# [PROBLEM STATEMENT]
The answer must be an exact copy of the listing below.

# [DATA FOR THE TASK]
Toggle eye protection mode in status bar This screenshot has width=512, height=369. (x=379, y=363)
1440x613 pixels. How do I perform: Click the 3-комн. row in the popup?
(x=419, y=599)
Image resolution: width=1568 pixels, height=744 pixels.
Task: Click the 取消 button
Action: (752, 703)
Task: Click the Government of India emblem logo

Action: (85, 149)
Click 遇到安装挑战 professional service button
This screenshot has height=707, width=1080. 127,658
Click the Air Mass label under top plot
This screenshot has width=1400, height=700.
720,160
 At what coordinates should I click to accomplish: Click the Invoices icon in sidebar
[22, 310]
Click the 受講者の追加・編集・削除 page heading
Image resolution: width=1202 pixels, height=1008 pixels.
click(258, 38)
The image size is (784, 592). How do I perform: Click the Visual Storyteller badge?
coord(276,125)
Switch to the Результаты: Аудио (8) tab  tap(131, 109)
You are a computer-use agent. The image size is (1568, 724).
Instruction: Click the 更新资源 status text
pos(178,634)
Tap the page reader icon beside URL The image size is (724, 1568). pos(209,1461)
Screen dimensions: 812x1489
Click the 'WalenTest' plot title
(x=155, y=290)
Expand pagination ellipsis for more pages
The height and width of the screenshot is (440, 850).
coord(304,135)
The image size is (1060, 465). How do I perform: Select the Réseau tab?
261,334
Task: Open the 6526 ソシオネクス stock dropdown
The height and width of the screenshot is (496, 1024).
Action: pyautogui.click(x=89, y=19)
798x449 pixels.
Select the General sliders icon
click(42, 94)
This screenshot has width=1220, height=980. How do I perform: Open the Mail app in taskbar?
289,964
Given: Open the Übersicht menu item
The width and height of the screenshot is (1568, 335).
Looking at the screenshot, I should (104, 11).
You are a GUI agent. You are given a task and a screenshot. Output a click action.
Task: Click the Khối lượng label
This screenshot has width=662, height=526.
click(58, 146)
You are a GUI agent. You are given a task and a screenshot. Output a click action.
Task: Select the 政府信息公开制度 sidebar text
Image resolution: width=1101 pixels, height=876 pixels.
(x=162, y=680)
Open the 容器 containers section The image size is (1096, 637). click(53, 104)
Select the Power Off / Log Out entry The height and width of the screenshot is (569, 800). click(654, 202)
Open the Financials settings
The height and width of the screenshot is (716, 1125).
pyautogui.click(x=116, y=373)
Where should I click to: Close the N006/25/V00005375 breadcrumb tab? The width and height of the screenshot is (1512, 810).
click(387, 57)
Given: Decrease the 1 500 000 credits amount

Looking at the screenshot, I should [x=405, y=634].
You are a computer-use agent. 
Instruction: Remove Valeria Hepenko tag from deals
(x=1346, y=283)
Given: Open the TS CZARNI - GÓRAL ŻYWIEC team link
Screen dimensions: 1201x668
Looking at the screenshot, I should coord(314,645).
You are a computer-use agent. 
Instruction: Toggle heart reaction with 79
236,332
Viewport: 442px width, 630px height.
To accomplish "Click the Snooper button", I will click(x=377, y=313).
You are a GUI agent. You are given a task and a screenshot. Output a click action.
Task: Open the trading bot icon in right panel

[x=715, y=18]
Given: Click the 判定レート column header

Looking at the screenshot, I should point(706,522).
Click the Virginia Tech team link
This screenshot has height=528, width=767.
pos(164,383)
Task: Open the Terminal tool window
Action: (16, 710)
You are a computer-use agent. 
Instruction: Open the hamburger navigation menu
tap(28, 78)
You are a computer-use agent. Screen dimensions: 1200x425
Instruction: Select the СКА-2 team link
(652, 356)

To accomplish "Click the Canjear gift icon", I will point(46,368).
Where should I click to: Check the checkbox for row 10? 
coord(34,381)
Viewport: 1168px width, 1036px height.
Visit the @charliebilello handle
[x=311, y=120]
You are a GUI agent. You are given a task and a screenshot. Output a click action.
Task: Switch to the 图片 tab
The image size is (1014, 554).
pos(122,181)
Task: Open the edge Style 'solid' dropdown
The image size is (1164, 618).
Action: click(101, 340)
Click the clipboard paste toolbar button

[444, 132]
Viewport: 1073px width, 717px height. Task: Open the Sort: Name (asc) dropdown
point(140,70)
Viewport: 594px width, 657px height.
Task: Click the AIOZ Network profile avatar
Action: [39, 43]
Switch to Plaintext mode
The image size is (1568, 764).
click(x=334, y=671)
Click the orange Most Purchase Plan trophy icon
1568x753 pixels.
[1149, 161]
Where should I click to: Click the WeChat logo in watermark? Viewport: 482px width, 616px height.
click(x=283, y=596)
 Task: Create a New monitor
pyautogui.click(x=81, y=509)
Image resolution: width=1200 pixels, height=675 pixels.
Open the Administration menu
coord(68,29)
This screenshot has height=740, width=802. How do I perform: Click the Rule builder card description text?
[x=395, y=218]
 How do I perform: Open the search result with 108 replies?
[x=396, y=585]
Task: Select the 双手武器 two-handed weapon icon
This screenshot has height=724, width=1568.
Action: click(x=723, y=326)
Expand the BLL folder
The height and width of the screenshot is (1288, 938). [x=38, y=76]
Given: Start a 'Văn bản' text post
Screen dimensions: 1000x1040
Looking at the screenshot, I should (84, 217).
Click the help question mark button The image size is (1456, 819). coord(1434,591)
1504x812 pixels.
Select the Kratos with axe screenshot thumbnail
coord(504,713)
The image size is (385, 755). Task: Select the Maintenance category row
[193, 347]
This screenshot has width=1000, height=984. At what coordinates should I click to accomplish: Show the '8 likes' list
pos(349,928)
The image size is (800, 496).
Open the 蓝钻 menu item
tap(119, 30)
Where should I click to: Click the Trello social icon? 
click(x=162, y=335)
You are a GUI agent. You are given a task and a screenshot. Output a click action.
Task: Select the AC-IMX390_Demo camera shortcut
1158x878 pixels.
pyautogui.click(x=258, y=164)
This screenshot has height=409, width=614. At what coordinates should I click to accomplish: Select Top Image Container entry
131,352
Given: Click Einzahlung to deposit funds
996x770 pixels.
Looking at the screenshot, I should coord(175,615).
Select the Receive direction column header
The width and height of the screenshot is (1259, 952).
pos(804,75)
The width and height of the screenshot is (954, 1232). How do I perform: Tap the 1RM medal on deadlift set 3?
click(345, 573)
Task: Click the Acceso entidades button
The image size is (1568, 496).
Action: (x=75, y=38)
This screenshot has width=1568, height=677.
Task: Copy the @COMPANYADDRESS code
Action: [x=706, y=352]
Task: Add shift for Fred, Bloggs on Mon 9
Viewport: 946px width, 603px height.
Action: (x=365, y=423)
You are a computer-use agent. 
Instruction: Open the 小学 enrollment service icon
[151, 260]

# [EXPECTED OUTPUT]
Toggle eye protection mode in status bar This screenshot has width=512, height=369. (x=379, y=363)
1440x613 pixels. How do I perform: Click the 3-комн. row in the popup?
(x=419, y=599)
Image resolution: width=1568 pixels, height=744 pixels.
Task: Click the 取消 button
Action: (752, 703)
Task: Click the Government of India emblem logo

Action: (85, 149)
Click 遇到安装挑战 professional service button
This screenshot has height=707, width=1080. 127,658
Click the Air Mass label under top plot
This screenshot has width=1400, height=700.
720,160
 At what coordinates should I click to accomplish: Click the Invoices icon in sidebar
[22, 310]
Click the 受講者の追加・編集・削除 page heading
Image resolution: width=1202 pixels, height=1008 pixels.
click(258, 38)
The image size is (784, 592). How do I perform: Click the Visual Storyteller badge?
coord(276,125)
Switch to the Результаты: Аудио (8) tab  tap(131, 109)
You are a computer-use agent. The image size is (1568, 724).
Instruction: Click the 更新资源 status text
pos(178,634)
Tap the page reader icon beside URL The image size is (724, 1568). pos(209,1461)
Screen dimensions: 812x1489
Click the 'WalenTest' plot title
(x=155, y=290)
Expand pagination ellipsis for more pages
The height and width of the screenshot is (440, 850).
coord(304,135)
The image size is (1060, 465). How do I perform: Select the Réseau tab?
261,334
Task: Open the 6526 ソシオネクス stock dropdown
The height and width of the screenshot is (496, 1024).
Action: pyautogui.click(x=89, y=19)
798x449 pixels.
Select the General sliders icon
click(42, 94)
This screenshot has width=1220, height=980. How do I perform: Open the Mail app in taskbar?
289,964
Given: Open the Übersicht menu item
The width and height of the screenshot is (1568, 335).
Looking at the screenshot, I should (104, 11).
You are a GUI agent. You are given a task and a screenshot. Output a click action.
Task: Click the Khối lượng label
This screenshot has width=662, height=526.
click(58, 146)
You are a GUI agent. You are given a task and a screenshot. Output a click action.
Task: Select the 政府信息公开制度 sidebar text
Image resolution: width=1101 pixels, height=876 pixels.
(x=162, y=680)
Open the 容器 containers section The image size is (1096, 637). click(53, 104)
Select the Power Off / Log Out entry The height and width of the screenshot is (569, 800). click(654, 202)
Open the Financials settings
The height and width of the screenshot is (716, 1125).
pyautogui.click(x=116, y=373)
Where should I click to: Close the N006/25/V00005375 breadcrumb tab? The width and height of the screenshot is (1512, 810).
click(387, 57)
Given: Decrease the 1 500 000 credits amount

Looking at the screenshot, I should [x=405, y=634].
You are a computer-use agent. 
Instruction: Remove Valeria Hepenko tag from deals
(x=1346, y=283)
Given: Open the TS CZARNI - GÓRAL ŻYWIEC team link
Screen dimensions: 1201x668
Looking at the screenshot, I should coord(314,645).
You are a computer-use agent. 
Instruction: Toggle heart reaction with 79
236,332
Viewport: 442px width, 630px height.
To accomplish "Click the Snooper button", I will click(x=377, y=313).
You are a GUI agent. You are given a task and a screenshot. Output a click action.
Task: Open the trading bot icon in right panel

[x=715, y=18]
Given: Click the 判定レート column header

Looking at the screenshot, I should point(706,522).
Click the Virginia Tech team link
This screenshot has height=528, width=767.
pos(164,383)
Task: Open the Terminal tool window
Action: (16, 710)
You are a computer-use agent. 
Instruction: Open the hamburger navigation menu
tap(28, 78)
You are a computer-use agent. Screen dimensions: 1200x425
Instruction: Select the СКА-2 team link
(652, 356)

To accomplish "Click the Canjear gift icon", I will point(46,368).
Where should I click to: Check the checkbox for row 10? 
coord(34,381)
Viewport: 1168px width, 1036px height.
Visit the @charliebilello handle
[x=311, y=120]
You are a GUI agent. You are given a task and a screenshot. Output a click action.
Task: Switch to the 图片 tab
The image size is (1014, 554).
pos(122,181)
Task: Open the edge Style 'solid' dropdown
The image size is (1164, 618).
Action: click(101, 340)
Click the clipboard paste toolbar button

[444, 132]
Viewport: 1073px width, 717px height. Task: Open the Sort: Name (asc) dropdown
point(140,70)
Viewport: 594px width, 657px height.
Task: Click the AIOZ Network profile avatar
Action: [39, 43]
Switch to Plaintext mode
The image size is (1568, 764).
click(x=334, y=671)
Click the orange Most Purchase Plan trophy icon
1568x753 pixels.
[1149, 161]
Where should I click to: Click the WeChat logo in watermark? Viewport: 482px width, 616px height.
click(x=283, y=596)
 Task: Create a New monitor
pyautogui.click(x=81, y=509)
Image resolution: width=1200 pixels, height=675 pixels.
Open the Administration menu
coord(68,29)
This screenshot has height=740, width=802. How do I perform: Click the Rule builder card description text?
[x=395, y=218]
 How do I perform: Open the search result with 108 replies?
[x=396, y=585]
Task: Select the 双手武器 two-handed weapon icon
This screenshot has height=724, width=1568.
Action: click(x=723, y=326)
Expand the BLL folder
The height and width of the screenshot is (1288, 938). [x=38, y=76]
Given: Start a 'Văn bản' text post
Screen dimensions: 1000x1040
Looking at the screenshot, I should (84, 217).
Click the help question mark button The image size is (1456, 819). coord(1434,591)
1504x812 pixels.
Select the Kratos with axe screenshot thumbnail
coord(504,713)
The image size is (385, 755). Task: Select the Maintenance category row
[193, 347]
This screenshot has width=1000, height=984. At what coordinates should I click to accomplish: Show the '8 likes' list
pos(349,928)
The image size is (800, 496).
Open the 蓝钻 menu item
tap(119, 30)
Where should I click to: Click the Trello social icon? 
click(x=162, y=335)
You are a GUI agent. You are given a task and a screenshot. Output a click action.
Task: Select the AC-IMX390_Demo camera shortcut
1158x878 pixels.
pyautogui.click(x=258, y=164)
This screenshot has height=409, width=614. At what coordinates should I click to accomplish: Select Top Image Container entry
131,352
Given: Click Einzahlung to deposit funds
996x770 pixels.
Looking at the screenshot, I should coord(175,615).
Select the Receive direction column header
The width and height of the screenshot is (1259, 952).
pos(804,75)
The width and height of the screenshot is (954, 1232). How do I perform: Tap the 1RM medal on deadlift set 3?
click(345, 573)
Task: Click the Acceso entidades button
The image size is (1568, 496).
Action: (x=75, y=38)
This screenshot has width=1568, height=677.
Task: Copy the @COMPANYADDRESS code
Action: [x=706, y=352]
Task: Add shift for Fred, Bloggs on Mon 9
Viewport: 946px width, 603px height.
Action: (x=365, y=423)
You are a computer-use agent. 
Instruction: Open the 小学 enrollment service icon
[151, 260]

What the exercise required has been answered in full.